Data from a collection:
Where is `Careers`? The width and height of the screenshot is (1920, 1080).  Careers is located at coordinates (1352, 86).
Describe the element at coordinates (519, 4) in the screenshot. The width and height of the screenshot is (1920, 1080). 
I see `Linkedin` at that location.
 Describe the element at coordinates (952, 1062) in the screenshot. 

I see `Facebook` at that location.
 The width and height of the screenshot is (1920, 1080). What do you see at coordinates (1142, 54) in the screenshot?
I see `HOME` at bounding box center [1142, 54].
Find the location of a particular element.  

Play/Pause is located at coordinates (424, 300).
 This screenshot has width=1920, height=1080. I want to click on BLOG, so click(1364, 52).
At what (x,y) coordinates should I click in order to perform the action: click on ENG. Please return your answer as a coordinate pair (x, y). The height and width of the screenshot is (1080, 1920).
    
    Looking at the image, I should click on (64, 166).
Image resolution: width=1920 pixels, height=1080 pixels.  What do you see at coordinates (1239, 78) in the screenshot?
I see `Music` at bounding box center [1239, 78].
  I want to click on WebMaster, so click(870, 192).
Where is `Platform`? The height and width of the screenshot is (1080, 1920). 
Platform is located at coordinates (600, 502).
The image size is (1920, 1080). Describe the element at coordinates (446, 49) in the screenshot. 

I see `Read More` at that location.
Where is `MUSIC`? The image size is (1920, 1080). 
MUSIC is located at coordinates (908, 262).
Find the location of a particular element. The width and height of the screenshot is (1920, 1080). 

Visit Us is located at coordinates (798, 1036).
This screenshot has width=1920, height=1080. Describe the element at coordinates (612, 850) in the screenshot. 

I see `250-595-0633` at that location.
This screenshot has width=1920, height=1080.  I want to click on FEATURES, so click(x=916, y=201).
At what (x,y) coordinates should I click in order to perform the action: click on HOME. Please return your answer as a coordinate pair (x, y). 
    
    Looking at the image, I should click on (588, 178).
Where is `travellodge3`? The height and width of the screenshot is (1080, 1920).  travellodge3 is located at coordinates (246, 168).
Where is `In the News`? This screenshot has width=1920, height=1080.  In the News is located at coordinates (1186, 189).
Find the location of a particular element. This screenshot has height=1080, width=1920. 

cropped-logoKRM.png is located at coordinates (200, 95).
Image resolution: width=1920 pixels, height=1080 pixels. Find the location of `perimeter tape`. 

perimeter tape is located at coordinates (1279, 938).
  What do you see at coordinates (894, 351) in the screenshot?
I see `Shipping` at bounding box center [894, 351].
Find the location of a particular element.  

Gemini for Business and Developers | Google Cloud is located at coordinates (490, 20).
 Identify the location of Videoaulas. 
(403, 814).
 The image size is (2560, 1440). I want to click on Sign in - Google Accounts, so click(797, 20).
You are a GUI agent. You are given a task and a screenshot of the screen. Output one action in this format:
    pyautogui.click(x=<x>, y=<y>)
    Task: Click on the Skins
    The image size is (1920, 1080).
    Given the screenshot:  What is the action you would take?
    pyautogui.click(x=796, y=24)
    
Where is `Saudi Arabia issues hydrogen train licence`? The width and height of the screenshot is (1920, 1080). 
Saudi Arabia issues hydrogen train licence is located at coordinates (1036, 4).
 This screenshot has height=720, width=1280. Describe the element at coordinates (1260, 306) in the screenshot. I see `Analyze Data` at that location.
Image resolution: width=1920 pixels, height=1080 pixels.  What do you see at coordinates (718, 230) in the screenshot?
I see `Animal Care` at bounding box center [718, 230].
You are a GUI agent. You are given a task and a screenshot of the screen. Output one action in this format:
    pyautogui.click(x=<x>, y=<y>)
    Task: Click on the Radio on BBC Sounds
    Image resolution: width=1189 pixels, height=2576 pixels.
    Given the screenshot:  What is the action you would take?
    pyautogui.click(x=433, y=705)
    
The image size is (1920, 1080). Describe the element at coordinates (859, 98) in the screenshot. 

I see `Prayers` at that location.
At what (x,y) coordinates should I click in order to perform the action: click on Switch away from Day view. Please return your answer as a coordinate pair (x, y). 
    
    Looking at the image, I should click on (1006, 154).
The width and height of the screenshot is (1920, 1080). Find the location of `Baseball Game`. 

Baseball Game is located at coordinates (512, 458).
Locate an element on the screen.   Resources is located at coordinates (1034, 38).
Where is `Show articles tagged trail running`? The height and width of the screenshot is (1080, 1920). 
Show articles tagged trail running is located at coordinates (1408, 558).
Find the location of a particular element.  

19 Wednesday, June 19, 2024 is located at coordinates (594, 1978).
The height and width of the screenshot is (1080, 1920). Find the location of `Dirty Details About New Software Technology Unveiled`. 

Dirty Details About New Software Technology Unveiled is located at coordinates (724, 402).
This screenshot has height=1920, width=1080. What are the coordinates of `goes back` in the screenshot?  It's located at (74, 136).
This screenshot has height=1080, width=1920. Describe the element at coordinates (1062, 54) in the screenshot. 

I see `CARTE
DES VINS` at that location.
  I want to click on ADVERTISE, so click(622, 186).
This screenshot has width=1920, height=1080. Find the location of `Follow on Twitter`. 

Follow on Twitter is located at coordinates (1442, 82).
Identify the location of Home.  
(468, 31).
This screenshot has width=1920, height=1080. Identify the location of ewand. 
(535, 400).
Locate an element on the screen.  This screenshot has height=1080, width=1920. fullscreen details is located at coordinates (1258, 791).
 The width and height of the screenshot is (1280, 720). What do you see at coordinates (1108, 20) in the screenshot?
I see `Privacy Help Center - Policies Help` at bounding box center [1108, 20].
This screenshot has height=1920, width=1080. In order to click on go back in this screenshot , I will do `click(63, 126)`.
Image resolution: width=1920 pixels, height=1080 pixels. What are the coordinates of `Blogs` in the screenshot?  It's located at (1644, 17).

• Exercise objective:
Please arrange the data lines as a Markdown table with the columns Row and Line, starting at the line that has "coordinates (1034, 38)." and stopping after the line that has "Show articles tagged trail running is". Skip any blank lines.

• Answer in full:
| Row | Line |
|---|---|
| 1 | Locate an element on the screen.   Resources is located at coordinates (1034, 38). |
| 2 | Where is `Show articles tagged trail running`? The height and width of the screenshot is (1080, 1920).  |
| 3 | Show articles tagged trail running is located at coordinates (1408, 558). |